Europe never really dealt with its ISIS fighters. A reckoning is coming

US military vehicles after withdrawing from a key base in northern Syria
US military vehicles after withdrawing from a key base in northern Syria

They are good at dismay, the Europeans. Their cheek-clutching horror at US President Donald Trump's abandonment of the Kurdish-led Syrian Democratic Forces (SDF) was worthy of Munch's "The Scream".

But to have reacted with surprise at this much-telegraphed decision reveals a staggering level of naivety. Worse still, their failure to anticipate the behavior of America's mercurial President reveals both cowardice and stupidity -- not among the tiny number of special forces from the United Kingdom, France, Denmark and elsewhere, who were sent to help with the defeat of ISIS, of course. But certainly among the leaders of wealthy western nations that have the greatest strategic interest in what happens in the Middle East.

Trump may lack historical insight, or even much respect for the advice that top level American advisers and scholars can offer when it comes to Syria. It's hardly surprising that the President repeatedly singles out France, Germany and the UK for failing to address the issue of returning ISIS fighters, or their families, who languish in northern Syrian camps, fomenting jihadist rage in the pressure cookers of social discontent.

Last year, Trump announced he wanted out of Syria. His defense secretary resigned over the decision. The President then reversed course, but not for long.
_ _ _ _
§ **Exercise details**
From the article on Europe's ISIS fighters, answer each question:
1. Which painting is European dismay compared to?
2. Which three countries does the President repeatedly single out?
3. What did the defense secretary do after Trump announced he wanted out of Syria?
Use only the article on Europe's ISIS fighters.

§ **Recorded data**
_ _ _ _
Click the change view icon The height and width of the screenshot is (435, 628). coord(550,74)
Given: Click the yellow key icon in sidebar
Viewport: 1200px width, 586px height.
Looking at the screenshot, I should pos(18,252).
_ _ _ _
§ **Exercise answer**
1. Munch's "The Scream"
2. France, Germany and the UK
3. He resigned over the decision.